Business Combination
On December 27, 2023 (the “Closing Date”), pursuant to an Equity Purchase Agreement, dated as of October 17, 2022, by and among LGM Enterprises LLC (“LGM”), EG Acquisition Corp., EG Sponsor LLC (the “Sponsor”), the Existing Equityholder Representative (as defined therein) and the Existing Equityholders (as defined therein) listed on Annex A thereto, which was amended by Amendment No. 1 to Equity Purchase Agreement, dated as of April 21, 2023 (the “Equity Purchase Agreement”), EG Acquisition Corp. reorganized as an umbrella partnership-C corporation structure, in which substantially all of the operating assets of the Issuer’s business are held by LGM, and the Issuer’s only asset is its equity interest in LGM (collectively with all the transactions contemplated by the Equity Purchase Agreement, the “Business Combination”).
A&R Operating Agreement
In connection with the Business Combination, the Issuer, LGM and the Existing Equityholders (as defined in the A&R Operating Agreement as defined below) entered into an Amended and Restated Limited Liability Company Operating Agreement of LGM (the “A&R Operating Agreement”), which, among other things, will: (i) appoint the Issuer as the managing member of LGM and (ii) restructure the capitalization of LGM to: (a) authorize the issuance of the LGM Common Units to the Issuer, and (b) reclassify the existing LGM interests, subject to certain exceptions, held by the Existing Equityholders (as defined therein) into LGM Common Units.
The A&R Operating Agreement and the Second Amended and Restated Certificate of Incorporation of the Issuer prohibit transfers of LGM Units and shares of Class B Common Stock, subject to certain exceptions.

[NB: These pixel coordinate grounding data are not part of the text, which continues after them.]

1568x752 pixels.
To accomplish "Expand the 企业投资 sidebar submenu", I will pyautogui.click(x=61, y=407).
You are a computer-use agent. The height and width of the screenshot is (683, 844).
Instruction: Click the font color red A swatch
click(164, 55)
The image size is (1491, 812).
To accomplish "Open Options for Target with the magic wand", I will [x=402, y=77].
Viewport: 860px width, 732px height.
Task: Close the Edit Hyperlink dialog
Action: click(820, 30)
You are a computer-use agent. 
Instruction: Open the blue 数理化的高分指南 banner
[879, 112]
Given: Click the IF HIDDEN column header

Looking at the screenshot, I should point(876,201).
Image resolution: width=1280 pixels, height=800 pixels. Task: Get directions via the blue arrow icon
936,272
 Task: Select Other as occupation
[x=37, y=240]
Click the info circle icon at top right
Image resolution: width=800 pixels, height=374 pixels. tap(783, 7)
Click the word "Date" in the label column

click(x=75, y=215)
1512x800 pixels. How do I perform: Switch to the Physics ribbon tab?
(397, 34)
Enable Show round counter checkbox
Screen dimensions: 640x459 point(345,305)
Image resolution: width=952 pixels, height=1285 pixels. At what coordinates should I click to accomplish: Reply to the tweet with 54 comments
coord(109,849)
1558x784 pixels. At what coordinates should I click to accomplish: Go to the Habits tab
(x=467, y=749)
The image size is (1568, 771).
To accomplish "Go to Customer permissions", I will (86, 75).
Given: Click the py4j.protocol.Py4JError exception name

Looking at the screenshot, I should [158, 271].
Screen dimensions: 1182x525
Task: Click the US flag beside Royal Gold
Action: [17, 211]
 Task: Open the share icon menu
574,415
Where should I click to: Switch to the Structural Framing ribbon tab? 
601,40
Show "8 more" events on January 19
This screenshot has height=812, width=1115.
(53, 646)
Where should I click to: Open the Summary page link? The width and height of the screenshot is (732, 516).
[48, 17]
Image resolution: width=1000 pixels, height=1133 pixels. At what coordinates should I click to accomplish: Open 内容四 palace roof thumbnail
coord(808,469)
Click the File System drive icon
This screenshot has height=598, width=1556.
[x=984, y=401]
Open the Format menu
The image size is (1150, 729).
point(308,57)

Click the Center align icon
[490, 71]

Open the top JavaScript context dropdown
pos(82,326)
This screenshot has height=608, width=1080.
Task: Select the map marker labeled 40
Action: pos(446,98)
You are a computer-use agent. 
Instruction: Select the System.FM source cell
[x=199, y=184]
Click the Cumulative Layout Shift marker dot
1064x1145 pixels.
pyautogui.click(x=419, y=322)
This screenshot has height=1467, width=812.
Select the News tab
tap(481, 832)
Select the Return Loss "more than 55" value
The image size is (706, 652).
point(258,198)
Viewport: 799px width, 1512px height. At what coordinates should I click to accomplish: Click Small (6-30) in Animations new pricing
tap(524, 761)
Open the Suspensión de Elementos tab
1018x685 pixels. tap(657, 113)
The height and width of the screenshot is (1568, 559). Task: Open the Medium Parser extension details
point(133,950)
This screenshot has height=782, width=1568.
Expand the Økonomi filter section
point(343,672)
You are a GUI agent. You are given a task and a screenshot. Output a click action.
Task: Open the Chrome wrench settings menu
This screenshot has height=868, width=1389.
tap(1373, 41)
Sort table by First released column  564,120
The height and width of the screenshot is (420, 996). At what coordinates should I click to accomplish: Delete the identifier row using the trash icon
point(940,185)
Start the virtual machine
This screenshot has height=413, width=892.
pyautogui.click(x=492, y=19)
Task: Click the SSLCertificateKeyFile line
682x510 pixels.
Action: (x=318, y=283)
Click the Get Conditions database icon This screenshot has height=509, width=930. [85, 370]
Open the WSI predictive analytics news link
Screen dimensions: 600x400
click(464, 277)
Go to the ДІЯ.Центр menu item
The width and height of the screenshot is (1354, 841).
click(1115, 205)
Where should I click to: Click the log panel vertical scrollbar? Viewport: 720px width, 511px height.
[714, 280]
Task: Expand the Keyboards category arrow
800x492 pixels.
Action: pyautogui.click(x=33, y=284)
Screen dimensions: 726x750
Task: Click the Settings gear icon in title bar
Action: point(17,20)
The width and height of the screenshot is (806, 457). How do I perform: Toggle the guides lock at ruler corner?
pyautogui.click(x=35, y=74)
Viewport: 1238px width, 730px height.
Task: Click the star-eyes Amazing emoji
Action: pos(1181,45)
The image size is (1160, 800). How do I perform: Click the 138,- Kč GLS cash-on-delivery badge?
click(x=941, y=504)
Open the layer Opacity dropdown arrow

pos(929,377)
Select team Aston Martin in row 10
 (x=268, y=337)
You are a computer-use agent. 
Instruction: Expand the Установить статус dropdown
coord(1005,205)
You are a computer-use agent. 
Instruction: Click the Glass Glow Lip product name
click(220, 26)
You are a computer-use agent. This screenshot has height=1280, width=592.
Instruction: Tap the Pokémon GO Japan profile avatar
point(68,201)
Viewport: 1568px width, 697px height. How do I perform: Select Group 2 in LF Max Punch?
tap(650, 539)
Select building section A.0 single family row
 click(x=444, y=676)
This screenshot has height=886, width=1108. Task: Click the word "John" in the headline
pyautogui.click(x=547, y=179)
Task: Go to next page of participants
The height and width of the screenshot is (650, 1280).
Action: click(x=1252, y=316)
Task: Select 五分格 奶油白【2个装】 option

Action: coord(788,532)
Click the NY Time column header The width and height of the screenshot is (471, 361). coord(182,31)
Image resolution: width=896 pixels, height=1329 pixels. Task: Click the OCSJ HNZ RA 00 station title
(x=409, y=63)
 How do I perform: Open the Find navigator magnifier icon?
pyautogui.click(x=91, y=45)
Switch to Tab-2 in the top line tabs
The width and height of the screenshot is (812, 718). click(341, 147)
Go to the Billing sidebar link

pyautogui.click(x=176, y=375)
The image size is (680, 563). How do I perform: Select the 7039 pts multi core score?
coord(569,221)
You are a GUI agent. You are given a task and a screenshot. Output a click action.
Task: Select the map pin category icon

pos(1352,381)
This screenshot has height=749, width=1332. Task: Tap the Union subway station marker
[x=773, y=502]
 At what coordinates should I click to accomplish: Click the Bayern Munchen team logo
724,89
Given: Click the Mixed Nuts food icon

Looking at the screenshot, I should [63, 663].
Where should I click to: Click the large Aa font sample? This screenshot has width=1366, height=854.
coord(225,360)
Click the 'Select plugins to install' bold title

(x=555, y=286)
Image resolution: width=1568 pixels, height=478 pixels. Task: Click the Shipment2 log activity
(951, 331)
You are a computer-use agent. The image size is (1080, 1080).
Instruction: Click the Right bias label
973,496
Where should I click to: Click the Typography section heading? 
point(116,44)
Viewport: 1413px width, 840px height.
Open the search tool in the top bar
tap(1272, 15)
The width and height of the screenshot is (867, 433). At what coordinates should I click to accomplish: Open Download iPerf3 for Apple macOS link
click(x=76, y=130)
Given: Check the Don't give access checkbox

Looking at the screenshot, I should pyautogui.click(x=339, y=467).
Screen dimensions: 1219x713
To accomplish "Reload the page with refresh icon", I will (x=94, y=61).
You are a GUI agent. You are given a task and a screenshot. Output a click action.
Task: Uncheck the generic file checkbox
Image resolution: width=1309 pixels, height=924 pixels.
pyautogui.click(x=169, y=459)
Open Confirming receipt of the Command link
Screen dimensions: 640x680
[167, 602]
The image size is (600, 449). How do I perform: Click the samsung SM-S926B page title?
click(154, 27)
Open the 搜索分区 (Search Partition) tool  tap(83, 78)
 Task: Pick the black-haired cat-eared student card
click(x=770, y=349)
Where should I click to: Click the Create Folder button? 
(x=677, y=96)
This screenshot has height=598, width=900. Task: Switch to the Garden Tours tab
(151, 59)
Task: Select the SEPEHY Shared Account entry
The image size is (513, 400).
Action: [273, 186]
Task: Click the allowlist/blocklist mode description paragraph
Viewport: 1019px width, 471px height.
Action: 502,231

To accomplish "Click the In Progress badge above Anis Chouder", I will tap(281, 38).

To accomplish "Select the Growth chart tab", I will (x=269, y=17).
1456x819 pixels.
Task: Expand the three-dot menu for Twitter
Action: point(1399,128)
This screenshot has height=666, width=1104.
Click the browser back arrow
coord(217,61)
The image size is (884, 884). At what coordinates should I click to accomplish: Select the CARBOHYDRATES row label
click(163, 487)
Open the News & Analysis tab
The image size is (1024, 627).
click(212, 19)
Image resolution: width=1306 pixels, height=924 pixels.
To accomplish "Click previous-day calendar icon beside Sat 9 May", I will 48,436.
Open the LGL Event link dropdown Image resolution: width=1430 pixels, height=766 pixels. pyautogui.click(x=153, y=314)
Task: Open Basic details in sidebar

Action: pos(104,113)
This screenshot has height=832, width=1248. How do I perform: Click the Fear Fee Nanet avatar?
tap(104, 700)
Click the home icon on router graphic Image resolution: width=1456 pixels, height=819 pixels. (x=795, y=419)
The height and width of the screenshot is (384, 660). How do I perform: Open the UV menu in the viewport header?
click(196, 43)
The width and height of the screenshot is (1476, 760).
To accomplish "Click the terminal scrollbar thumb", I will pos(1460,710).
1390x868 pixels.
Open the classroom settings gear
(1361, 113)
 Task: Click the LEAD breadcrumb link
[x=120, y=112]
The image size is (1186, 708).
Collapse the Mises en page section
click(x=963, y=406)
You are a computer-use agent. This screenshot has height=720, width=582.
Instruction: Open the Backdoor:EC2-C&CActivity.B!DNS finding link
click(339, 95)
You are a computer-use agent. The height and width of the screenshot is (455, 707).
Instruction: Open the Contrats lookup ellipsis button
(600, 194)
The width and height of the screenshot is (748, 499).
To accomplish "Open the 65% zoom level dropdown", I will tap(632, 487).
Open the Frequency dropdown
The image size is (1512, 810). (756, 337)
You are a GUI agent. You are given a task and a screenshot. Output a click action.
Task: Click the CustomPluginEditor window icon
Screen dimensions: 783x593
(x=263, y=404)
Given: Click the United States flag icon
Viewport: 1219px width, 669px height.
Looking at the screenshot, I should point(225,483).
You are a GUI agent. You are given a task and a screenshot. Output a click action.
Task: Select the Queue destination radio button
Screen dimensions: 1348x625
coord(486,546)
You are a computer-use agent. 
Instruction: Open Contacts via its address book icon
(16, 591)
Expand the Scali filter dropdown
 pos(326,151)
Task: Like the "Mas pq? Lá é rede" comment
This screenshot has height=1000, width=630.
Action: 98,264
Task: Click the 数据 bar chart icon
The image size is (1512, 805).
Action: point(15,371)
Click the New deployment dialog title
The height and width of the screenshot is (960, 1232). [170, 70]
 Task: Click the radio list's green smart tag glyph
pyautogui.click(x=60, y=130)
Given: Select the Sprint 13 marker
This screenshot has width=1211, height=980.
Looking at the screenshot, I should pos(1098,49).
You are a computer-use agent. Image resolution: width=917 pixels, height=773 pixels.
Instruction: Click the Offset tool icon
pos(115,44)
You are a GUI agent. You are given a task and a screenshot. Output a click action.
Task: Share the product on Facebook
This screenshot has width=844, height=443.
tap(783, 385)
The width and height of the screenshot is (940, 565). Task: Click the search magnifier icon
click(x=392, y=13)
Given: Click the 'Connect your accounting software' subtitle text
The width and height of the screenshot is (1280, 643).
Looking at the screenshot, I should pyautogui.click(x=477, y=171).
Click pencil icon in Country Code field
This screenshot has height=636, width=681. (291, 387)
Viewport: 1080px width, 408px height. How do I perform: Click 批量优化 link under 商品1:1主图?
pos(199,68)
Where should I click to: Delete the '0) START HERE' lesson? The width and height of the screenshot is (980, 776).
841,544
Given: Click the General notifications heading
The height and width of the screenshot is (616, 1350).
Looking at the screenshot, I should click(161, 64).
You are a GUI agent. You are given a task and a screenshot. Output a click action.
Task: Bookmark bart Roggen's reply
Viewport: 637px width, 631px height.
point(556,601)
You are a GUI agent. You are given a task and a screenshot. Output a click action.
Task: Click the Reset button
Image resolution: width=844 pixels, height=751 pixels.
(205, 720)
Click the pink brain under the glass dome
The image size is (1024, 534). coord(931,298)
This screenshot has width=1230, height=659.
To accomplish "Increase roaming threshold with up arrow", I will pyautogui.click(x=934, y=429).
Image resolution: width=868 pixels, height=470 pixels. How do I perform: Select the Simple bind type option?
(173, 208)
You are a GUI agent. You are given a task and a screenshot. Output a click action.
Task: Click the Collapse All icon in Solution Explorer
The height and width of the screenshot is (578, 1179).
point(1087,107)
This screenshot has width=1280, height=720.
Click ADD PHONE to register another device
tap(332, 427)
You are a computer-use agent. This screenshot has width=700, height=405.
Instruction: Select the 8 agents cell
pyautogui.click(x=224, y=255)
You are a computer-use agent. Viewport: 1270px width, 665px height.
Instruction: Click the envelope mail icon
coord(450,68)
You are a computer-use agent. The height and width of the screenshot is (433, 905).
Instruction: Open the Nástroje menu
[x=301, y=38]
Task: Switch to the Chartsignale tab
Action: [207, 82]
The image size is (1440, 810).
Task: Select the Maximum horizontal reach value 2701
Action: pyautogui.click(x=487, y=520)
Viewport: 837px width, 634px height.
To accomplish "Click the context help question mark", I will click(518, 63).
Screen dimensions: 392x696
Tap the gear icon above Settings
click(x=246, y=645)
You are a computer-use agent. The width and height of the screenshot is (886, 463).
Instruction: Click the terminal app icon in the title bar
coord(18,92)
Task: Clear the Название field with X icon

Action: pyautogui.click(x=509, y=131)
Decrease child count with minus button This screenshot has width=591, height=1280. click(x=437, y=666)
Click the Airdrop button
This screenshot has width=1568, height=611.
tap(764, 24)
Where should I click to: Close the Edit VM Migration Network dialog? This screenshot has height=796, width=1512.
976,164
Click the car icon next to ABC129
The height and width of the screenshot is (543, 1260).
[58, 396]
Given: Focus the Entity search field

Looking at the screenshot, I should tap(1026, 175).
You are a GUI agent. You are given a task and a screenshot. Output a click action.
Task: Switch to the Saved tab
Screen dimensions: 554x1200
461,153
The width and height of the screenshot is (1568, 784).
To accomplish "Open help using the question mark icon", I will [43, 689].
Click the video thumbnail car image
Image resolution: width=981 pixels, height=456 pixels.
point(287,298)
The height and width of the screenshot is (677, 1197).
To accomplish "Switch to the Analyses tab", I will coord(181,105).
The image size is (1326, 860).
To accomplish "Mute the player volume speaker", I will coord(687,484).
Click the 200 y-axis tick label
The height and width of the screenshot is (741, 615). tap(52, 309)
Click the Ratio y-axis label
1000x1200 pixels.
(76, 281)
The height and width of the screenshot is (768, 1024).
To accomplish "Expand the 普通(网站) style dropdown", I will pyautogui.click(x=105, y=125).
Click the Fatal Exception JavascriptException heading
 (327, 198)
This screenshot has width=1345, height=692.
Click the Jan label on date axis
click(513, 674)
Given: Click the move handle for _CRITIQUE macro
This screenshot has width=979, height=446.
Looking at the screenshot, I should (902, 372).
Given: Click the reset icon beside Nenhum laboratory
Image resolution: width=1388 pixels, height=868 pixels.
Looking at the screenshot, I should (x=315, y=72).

From and after December 27, 2024, the Reporting Person may redeem or exchange one LGM Common Unit for one share of the Issuer’s Class A Common Stock or, at the election of the Issuer, a cash payment based on the value of the Issuer’s Class A Common Stock. At the time of any such redemption or exchange, the Reporting Person would forfeit an equivalent number of shares of Class B Common Stock to the Issuer.
As a result of the Business Combination, pursuant to the A&R Operating Agreement, the Reporting Person received 59,930,000 LGM Common Units and 59,930,000 shares of the Issuer’s Class B Common Stock.
Stockholders’ Agreement
In connection with the closing of the Business Combination, the Issuer and the Stockholder Parties (as defined in the Stockholders’ Agreement as defined below) entered into a Stockholders’ Agreement (the “Stockholders’ Agreement”). Pursuant to the Stockholders’ Agreement, among other things, the Stockholder Parties (as defined in the Stockholders’ Agreement) agreed to vote all securities of the Issuer that may be voted in the election of the Issuer’s board of directors (the “Board”) held by each in accordance with the provisions of the Stockholders’ Agreement. On the Closing Date, the Board will initially consist of seven (7) directors. The Sponsor Holders (as defined in the Stockholders’ Agreement) will have the right to nominate two (2) members to the Board , assuming minimum percentage ownership requirements are met. The Stockholder Parties (as defined in the Stockholders’ Agreement) will respectively agree to vote for each of the foregoing nominees.
Additionally, the Stockholders Agreement prohibits the Reporting Person from transferring shares of the Issuer’s Class A Common Stock and Class B Common Stock received in the Business Combination prior to December 27, 2024, subject to certain exceptions.